Covariant extrinsic curvature expansion of the nonlocal effective action for a massless scalar field on a manifold with boundary

TL;DR

This paper derives a covariant, nonlocal effective action expansion for a massless scalar field on manifolds with boundaries, extending previous results to more general geometries using heat-kernel methods.

Contribution

It introduces a geometric framework for the nonlocal effective action that generalizes earlier Monge-patch results to arbitrary surfaces with boundary.

Findings

Derived a covariant expansion of the nonlocal effective action to quadratic order in extrinsic curvature.

Extended previous results to more general surfaces without a global Monge-patch.

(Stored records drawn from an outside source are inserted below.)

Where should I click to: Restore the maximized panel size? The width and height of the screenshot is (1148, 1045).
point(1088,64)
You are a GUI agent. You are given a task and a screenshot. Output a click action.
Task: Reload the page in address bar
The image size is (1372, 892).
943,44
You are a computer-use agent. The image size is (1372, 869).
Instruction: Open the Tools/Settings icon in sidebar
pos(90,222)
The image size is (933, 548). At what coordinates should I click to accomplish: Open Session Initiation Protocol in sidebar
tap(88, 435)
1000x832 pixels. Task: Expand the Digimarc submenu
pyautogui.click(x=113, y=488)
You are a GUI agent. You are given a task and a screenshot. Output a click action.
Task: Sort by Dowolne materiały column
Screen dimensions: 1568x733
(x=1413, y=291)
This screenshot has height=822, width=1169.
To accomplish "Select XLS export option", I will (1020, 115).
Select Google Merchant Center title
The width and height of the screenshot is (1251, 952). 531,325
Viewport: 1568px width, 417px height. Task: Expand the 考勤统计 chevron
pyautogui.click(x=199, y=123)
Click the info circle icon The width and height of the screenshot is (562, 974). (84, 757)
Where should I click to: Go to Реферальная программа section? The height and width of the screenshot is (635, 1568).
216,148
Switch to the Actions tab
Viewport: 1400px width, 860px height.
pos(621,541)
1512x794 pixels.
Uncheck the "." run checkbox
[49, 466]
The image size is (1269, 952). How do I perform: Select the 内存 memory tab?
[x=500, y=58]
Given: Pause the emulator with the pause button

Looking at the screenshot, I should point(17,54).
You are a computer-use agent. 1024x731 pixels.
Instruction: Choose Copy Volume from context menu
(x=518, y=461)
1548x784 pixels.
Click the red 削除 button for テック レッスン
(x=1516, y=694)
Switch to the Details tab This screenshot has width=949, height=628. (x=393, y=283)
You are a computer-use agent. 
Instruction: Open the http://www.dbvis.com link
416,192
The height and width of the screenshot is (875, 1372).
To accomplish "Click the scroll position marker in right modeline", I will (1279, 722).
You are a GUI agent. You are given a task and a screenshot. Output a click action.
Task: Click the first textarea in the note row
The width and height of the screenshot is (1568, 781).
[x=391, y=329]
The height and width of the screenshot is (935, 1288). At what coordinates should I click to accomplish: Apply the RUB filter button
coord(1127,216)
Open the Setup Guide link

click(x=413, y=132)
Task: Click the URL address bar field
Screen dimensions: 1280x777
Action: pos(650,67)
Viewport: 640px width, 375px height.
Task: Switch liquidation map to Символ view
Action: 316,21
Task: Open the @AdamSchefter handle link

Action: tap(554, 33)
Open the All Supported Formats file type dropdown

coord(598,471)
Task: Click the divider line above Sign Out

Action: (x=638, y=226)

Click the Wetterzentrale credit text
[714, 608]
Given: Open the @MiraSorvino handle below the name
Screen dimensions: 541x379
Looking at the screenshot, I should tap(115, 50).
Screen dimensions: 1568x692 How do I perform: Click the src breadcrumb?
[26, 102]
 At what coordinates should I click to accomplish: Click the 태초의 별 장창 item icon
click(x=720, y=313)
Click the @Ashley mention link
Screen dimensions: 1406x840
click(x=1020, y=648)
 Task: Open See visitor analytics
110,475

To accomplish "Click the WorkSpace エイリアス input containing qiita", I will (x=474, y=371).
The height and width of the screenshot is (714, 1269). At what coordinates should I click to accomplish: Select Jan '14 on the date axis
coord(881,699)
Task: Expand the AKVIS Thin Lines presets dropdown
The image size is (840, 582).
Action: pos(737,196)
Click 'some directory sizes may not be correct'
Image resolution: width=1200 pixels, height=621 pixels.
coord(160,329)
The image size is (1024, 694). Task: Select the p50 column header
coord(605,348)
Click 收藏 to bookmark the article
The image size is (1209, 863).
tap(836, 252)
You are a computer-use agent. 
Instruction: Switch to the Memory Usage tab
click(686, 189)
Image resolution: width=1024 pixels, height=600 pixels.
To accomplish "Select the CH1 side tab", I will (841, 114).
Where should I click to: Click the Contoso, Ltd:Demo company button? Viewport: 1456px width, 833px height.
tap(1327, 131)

Computed particle-creation rates for oscillating deformed geometries in 2+1 and 3+1 dimensions.

Abstract

We study the nonlocal effective action of a massless scalar field defined on a flat manifold with a curved boundary. Using a heat-kernel approach, we derive a covariant expansion of the nonlocal contribution to quadratic order in the extrinsic curvature tensor. Our construction provides a geometric framework that both reproduces earlier results obtained for Monge-patch embeddings and extends them to more general surfaces that need not admit a global Monge-patch description. The expansion is valid in the regime where gradients of the extrinsic curvature dominate over nonlinear curvature effects. As an application, we compute the particle-creation rate for an oscillating deformed ring in $2+1$ dimensions and an oscillating deformed sphere in $3+1$ dimensions.